I taught myself how to decode. No, I was not some precocious early reader who intuited how words work at three and was reading before entering school. And, yes, my first grade teacher. Ms. Rickles, did a very creditable job in teaching me the alphabetic principal and the phonological awareness I needed to get myself started on the road to being a reader. Most of what I learned about the ways words work, however, I learned by reading and I can distinctly remember that happening to me.

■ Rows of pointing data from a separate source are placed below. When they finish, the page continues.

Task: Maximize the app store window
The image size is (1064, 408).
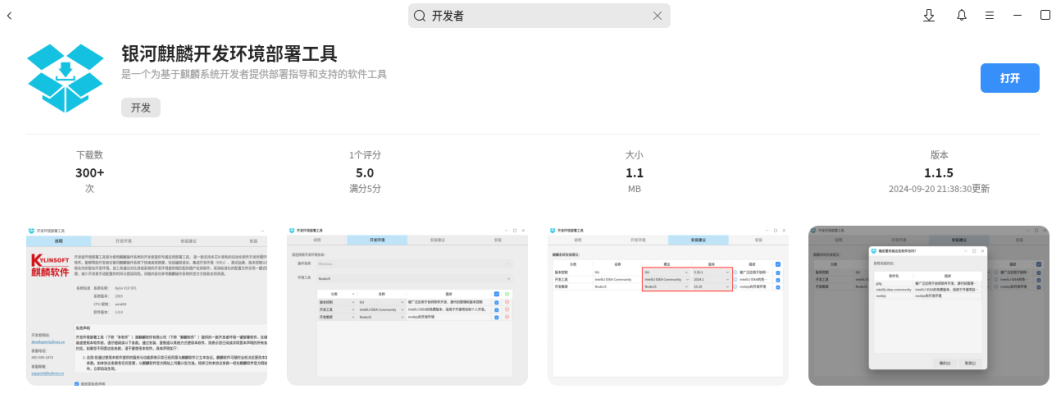Action: point(1045,16)
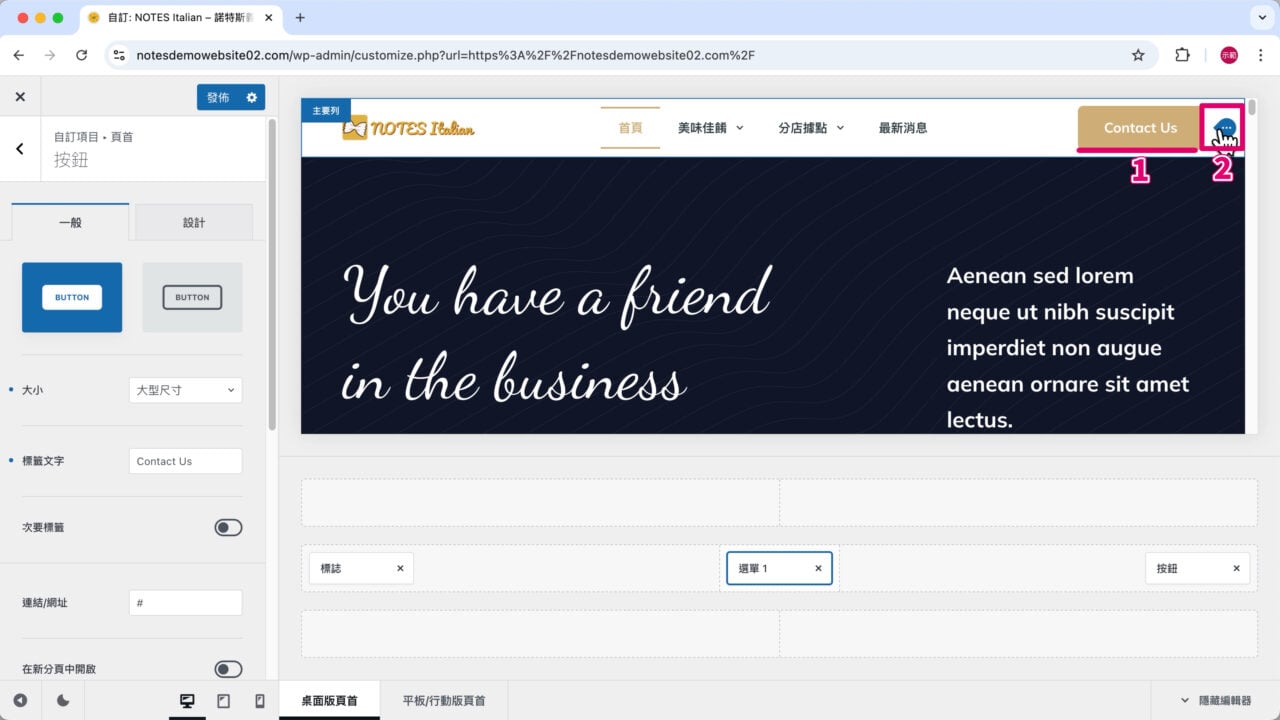1280x720 pixels.
Task: Close the Customizer with the X icon
Action: [20, 97]
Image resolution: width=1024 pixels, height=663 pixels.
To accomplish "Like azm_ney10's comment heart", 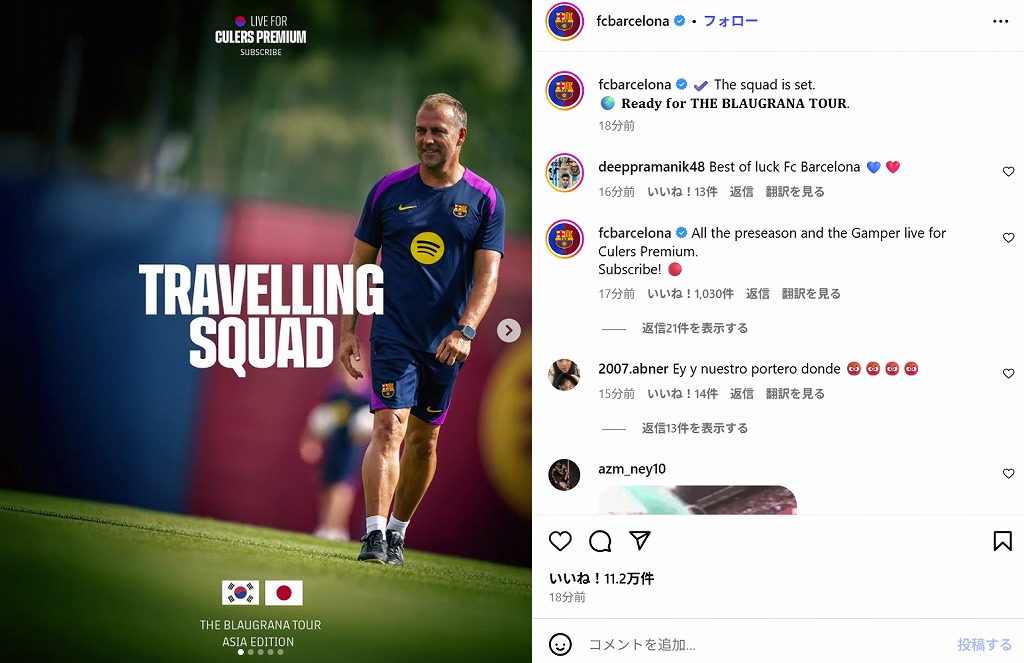I will [x=1008, y=473].
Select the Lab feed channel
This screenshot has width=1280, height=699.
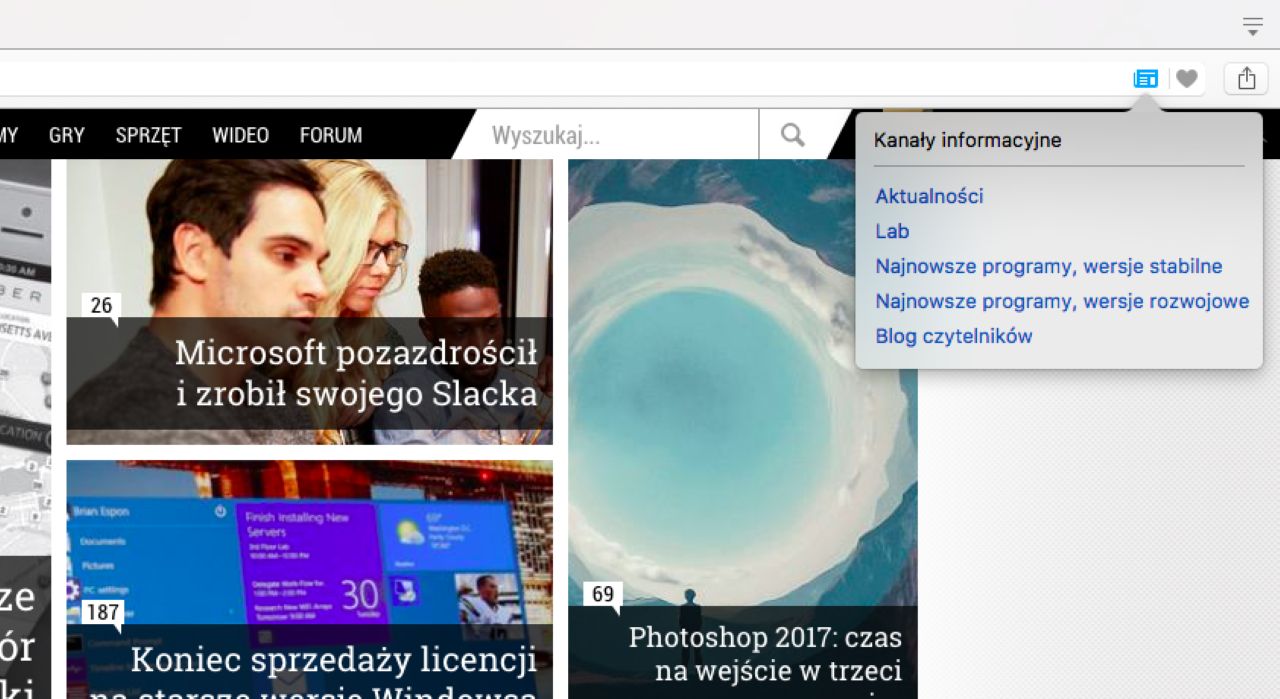tap(891, 231)
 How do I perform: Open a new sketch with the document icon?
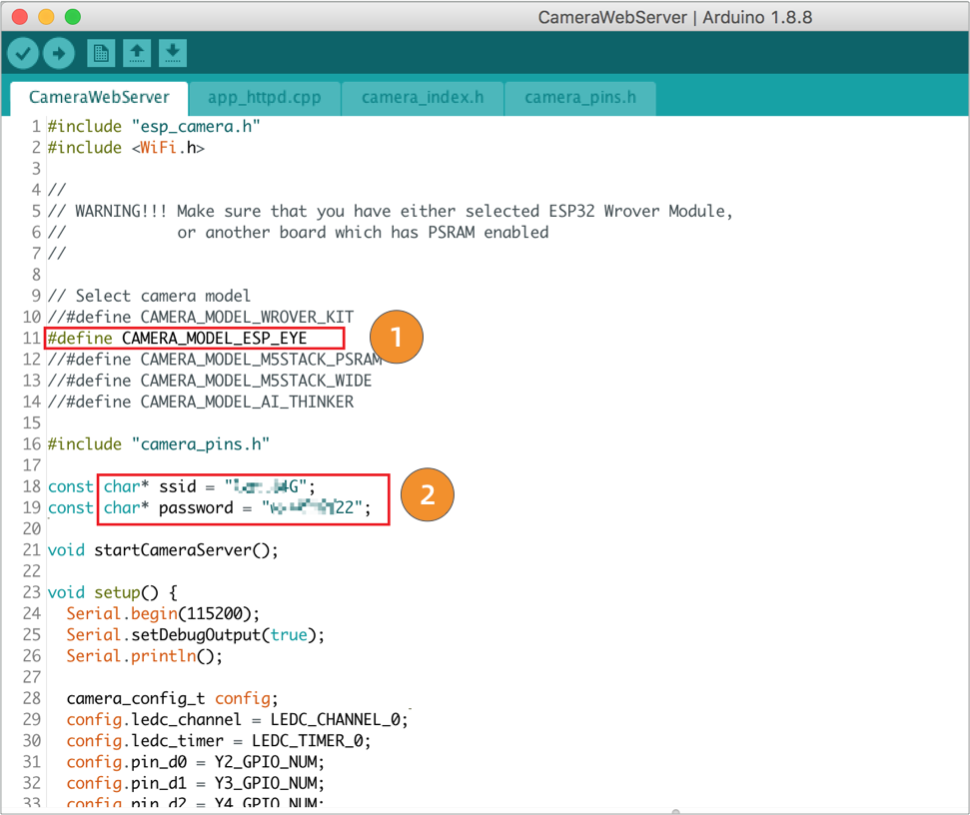pos(100,52)
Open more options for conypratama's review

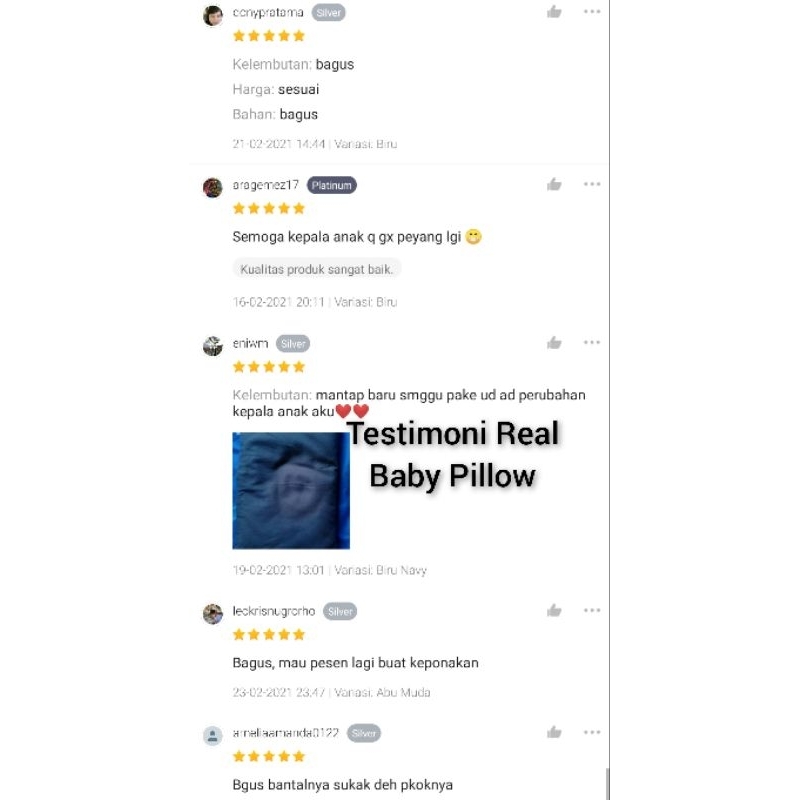tap(592, 11)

Early in the second grade, my mother enrolled me in the Weekly Reader Book Club. I was thrilled when the package with my first book arrived with my name on it. The book was a Whitman/Golden Book adaptation of a Disney True Life Adventure documentary series called The Living Desert. The book contained lots to interest a seven-year-old boy and I read it with a vengeance. It was probably a bit above my reading level, but with the help of my understanding of sound/symbol relationships learned in school, a bit of my own background knowledge, the copious pictures in the book, and some determination, I was able to decode words like iguana, rattlesnake, prairie dog, desolate, tortoise, habitat, evaporation and so forth. Along the way, although I was not aware of it at the time, of course, I was teaching myself the orthographic system of our language. The more I read, the stronger, richer, ad deeper this understanding became.
It has been estimated that there are about 88,500 distinct word families in English. Not even the most heroic of teachers could possibly hope to teach developing readers even a fraction of these spelling patterns. How do we explain how successful readers learn all these patterns? Researcher David Share (1995) hypothesized that readers learn these patterns primarily through the process of successful experiences of "phonologically recoding words." Phonological recoding is the process of translating print to sound. According to Share, this process is a "self-teaching process", which enables the reader to acquire the detailed knowledge of the orthographic structure of the language that is needed for successful reading. The more successful encounters the reader has, the more information is available to recognize new words. As Share puts it, "the process of word recognition will depend primarily on the frequency [with] which a child has been exposed to a particular word, together, of course, with the nature and success of item identification." (p. 155).
The implications are pretty clear. Students need to develop a thorough understanding of the alphabetic principal and phonological awareness (syllables, onset/rime, phonemes) and at the same time they need lots of opportunities to read, so that they can apply this growing knowledge to new and novel constructs. Another implication is that much of this reading must be on the independent level, because the key is "successful interactions." Children will not have the opportunity to put this self-teaching to work, if they are struggling with the reading. Some challenges are welcome, as opportunities to apply growing decoding skills, but for the most part children should be reading at volume in independent level texts. One exception to this general rule would be when a student shows a particular interest in a topic and that level of engagement motivates the reader to "work through" some challenging passages.
Another implication is worrisome. If much of word recognition is "self-taught" through wide reading, and if this ability to self-teach is dependent on a high level of phonological awareness, then children who struggle with phonological awareness will struggle to build the orthographic lexicon they need for skilled reading. As Cassano and Dougherty (2018) have observed, this indicates that the Matthew Effect (the rich get richer and the poor get poorer) in literacy can be laid to weakness in phonological awareness and the subsequently fewer opportunities to develop the ability to decode a wide range of orthographic constructs.
Share's insight is, for me, a clear argument for balance in instruction. While most children need instruction that helps them develop phonological awareness, they also need lots of opportunities to apply this learning in real, independent reading situations. Students who struggle to develop the requisite phonological awareness need continued attention to help in developing that awareness, but also continued opportunities to self-teach through successful encounters with independent and instructional level texts under the guidance of the informed teacher.
Works Cited
Cassano, C.M. and Dougherty, S.M. (2018). Pivotal research in early literacy: foundational studies and current practices. NY: Guilford.
Share, D. L. (1995). Phonological recoding and self-teaching: sine qua non of reading acquisition. Cognition, 55, 151-218.